The reverse is also possible - we might be doing the ldftn in AOTed code (and get back a native code pointer), while the calli might be in interpreted code - which will expect an InterpMethod*.

In both cases the result is a crash

dotnet-policy-service[bot] commented 1 month ago

Tagging subscribers to this area: @steveisok, @lambdageek See info in area-owners.md if you want to be subscribed.

lambdageek commented 1 month ago

FYI @BrzVlad

lambdageek commented 1 month ago

Not sure if we need to fix this right away or not. Since C# function pointers are unsafe, it seems like these kinds of mixed mode scenarios might be rare.
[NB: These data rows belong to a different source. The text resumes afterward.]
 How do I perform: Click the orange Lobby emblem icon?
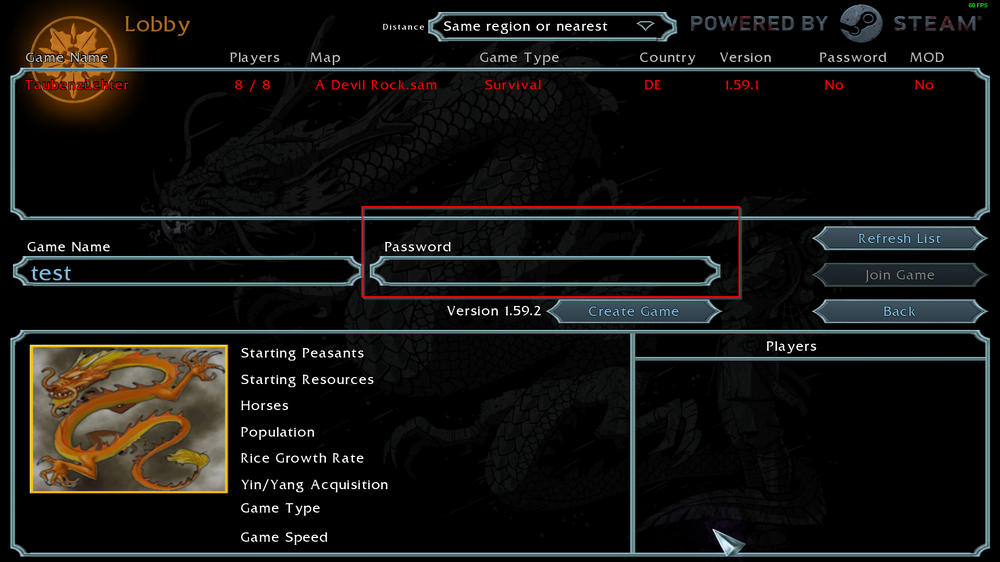point(66,50)
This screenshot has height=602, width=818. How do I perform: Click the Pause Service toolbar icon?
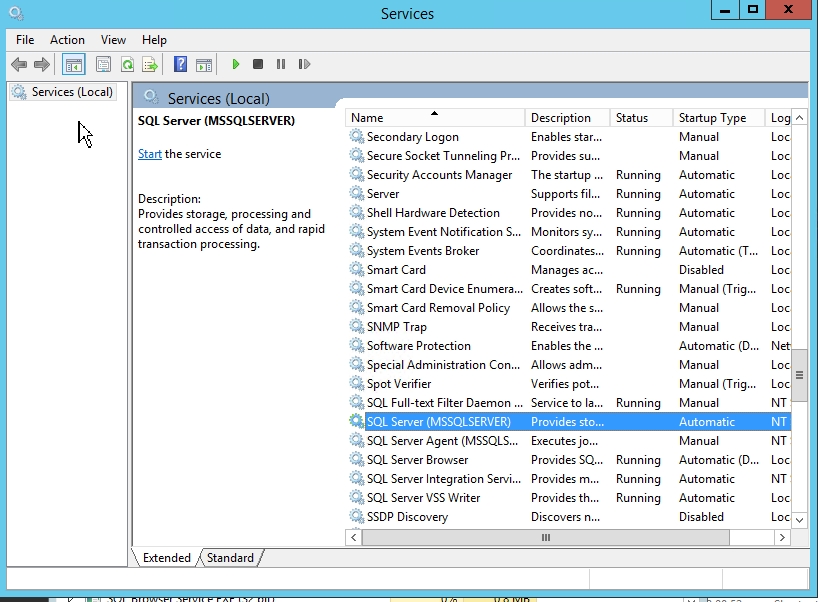tap(281, 64)
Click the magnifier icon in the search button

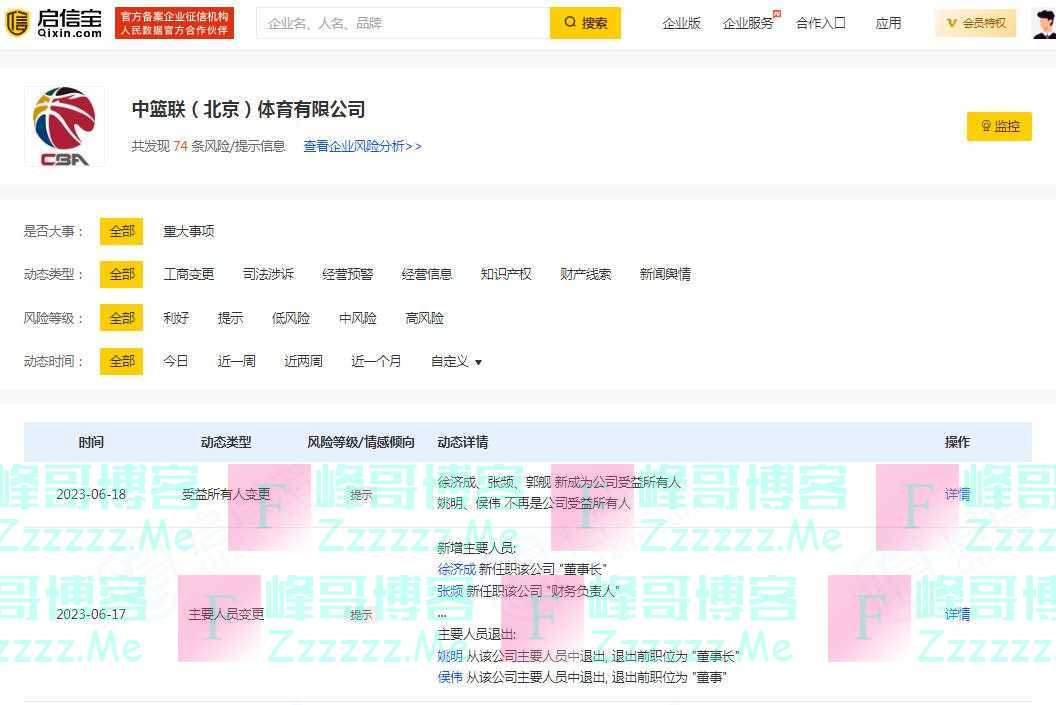coord(570,22)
Also it seems like "llvmonly" mixed mode wouldn't have a problem.

If we can't think of a way to fix the problem without sacrificing efficiency in AOT code, it would be nice to at least detect that something has gone wrong and throw an ExecutionEngineException rather than having a native crash.

kg commented 1 month ago

For targets that can JIT (Android, browser WASM), we could manufacture real ftn ptrs (trampolines?) on demand for interp code and use ftn ptrs everywhere, I think. I don't know what we'd do on iOS and WASI.

lambdageek commented 1 month ago

use ftn ptrs everywhere

the problem is that we'd then repeatedly enter/exit the interpreter (growing/shrinking the native stack). Currently the interpreter tries to be non-recursive and just manipulates InterpFrames in a loop.

kg commented 1 month ago

use ftn ptrs everywhere

the problem is that we'd then repeatedly enter/exit the interpreter (growing/shrinking the native stack). Currently the interpreter tries to be non-recursive and just manipulates InterpFrames in a loop.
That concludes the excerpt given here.